■ **Exercise directions**: Copy out the items below verbatim, everything from the line containing "Check the checkbox" down to the line containing "click(x=909, y=591)", both of those lines included.
..............................
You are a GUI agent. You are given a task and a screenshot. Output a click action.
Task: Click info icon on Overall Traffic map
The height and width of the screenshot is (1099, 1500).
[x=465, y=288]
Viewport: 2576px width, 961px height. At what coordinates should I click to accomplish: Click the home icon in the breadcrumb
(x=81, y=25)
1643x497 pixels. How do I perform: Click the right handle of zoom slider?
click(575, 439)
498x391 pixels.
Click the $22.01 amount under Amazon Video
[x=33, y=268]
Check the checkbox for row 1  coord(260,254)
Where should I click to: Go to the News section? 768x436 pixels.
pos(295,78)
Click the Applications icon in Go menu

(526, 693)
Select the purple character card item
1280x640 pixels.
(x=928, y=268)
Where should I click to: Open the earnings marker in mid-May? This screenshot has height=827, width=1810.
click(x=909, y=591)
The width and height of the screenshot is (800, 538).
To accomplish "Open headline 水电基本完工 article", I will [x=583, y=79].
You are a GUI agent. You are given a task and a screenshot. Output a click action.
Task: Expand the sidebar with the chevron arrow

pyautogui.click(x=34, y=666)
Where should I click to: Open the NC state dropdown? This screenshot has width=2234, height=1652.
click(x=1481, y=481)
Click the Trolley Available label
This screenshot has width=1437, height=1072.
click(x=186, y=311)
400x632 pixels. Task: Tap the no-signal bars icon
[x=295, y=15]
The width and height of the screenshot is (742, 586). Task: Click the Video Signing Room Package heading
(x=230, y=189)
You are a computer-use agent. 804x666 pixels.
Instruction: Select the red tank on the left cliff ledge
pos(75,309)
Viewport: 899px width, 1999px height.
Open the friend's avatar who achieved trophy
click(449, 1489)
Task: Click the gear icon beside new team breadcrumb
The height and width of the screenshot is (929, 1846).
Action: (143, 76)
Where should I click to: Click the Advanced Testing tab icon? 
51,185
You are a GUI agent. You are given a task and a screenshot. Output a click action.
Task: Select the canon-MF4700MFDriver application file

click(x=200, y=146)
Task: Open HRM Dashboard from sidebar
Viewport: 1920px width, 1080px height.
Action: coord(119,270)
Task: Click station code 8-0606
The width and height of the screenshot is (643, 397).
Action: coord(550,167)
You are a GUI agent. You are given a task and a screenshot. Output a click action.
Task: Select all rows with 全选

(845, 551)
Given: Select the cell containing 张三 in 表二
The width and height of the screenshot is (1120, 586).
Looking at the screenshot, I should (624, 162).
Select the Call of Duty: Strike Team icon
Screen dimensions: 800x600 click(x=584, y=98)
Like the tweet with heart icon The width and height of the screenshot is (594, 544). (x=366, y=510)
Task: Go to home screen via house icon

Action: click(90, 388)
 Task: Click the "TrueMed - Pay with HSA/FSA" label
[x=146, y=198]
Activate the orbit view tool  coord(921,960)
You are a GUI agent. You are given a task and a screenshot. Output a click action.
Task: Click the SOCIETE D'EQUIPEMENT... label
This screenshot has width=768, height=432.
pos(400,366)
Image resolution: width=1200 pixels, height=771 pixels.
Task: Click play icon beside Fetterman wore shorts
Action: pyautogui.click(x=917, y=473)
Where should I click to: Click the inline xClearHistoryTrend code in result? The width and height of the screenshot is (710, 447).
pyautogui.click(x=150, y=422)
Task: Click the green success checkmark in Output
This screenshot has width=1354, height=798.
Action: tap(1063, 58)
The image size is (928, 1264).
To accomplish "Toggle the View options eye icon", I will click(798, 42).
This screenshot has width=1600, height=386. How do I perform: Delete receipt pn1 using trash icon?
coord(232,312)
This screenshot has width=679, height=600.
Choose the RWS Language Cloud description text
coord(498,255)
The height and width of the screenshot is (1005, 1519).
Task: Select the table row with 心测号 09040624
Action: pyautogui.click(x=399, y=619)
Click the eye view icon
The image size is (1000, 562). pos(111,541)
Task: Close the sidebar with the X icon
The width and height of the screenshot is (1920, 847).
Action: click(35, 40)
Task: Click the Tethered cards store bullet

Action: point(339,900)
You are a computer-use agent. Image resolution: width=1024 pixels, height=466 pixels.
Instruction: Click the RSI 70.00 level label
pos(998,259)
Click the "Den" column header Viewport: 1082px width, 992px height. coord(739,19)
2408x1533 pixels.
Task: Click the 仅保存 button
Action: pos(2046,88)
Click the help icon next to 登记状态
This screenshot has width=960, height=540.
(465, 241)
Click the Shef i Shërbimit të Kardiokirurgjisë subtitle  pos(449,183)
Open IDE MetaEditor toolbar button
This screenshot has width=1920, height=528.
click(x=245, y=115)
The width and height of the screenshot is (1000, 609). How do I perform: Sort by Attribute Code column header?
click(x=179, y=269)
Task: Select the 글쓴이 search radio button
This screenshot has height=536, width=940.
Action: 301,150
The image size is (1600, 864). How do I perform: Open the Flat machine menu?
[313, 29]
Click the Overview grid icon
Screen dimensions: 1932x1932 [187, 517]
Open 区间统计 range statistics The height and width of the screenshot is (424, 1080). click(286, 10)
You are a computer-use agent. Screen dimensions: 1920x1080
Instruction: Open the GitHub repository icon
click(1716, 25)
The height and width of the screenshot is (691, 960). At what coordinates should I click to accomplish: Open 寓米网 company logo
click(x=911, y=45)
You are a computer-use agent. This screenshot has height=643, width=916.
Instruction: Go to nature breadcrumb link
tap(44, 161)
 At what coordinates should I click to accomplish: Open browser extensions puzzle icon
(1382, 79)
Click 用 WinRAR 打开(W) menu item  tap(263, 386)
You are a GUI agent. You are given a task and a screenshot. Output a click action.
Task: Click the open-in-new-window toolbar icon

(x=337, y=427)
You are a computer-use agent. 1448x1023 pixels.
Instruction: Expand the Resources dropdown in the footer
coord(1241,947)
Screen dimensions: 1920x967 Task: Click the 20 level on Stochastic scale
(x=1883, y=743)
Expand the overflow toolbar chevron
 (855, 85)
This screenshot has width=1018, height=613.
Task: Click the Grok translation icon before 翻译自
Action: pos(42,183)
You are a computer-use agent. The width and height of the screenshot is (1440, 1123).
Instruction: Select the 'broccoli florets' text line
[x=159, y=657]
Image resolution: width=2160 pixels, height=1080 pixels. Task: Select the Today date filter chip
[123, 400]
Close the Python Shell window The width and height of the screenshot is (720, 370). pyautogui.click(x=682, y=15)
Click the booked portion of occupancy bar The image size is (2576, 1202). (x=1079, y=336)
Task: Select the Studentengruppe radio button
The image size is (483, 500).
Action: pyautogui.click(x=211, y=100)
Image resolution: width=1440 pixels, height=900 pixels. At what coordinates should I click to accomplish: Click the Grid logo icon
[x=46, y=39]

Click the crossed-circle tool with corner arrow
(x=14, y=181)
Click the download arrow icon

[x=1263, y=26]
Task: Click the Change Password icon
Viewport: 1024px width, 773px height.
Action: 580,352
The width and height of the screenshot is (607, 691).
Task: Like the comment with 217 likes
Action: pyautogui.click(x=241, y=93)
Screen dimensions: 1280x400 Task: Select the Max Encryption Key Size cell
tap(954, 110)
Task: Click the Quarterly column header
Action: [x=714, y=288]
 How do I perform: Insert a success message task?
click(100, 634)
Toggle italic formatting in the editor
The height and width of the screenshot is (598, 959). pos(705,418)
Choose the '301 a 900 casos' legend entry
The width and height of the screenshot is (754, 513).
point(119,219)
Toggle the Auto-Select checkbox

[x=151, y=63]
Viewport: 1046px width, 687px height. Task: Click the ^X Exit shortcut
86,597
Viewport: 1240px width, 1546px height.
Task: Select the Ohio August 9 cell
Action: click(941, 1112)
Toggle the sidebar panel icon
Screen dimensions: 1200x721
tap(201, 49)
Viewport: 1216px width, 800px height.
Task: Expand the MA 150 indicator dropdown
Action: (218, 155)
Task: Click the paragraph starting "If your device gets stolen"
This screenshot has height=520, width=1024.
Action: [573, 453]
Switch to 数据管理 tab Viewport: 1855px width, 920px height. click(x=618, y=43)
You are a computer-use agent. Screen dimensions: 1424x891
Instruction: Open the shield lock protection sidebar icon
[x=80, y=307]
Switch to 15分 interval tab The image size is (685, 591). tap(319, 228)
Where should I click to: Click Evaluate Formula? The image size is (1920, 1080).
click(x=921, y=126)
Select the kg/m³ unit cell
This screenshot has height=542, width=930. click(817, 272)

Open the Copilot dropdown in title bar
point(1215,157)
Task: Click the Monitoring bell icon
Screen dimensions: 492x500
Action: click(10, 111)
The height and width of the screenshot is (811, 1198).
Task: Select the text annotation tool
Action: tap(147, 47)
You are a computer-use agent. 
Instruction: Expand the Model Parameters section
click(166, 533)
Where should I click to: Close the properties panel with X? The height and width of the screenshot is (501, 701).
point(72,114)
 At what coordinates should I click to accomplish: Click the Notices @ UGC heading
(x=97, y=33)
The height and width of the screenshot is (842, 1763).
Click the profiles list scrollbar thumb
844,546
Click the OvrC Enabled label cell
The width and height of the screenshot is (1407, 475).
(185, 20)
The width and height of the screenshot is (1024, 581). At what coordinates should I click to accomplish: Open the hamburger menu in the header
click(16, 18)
..............................
■ **Correct response**:
Check the checkbox for row 1  coord(260,254)
Where should I click to: Go to the News section? 768x436 pixels.
pos(295,78)
Click the Applications icon in Go menu

(526, 693)
Select the purple character card item
1280x640 pixels.
(x=928, y=268)
Where should I click to: Open the earnings marker in mid-May? This screenshot has height=827, width=1810.
click(x=909, y=591)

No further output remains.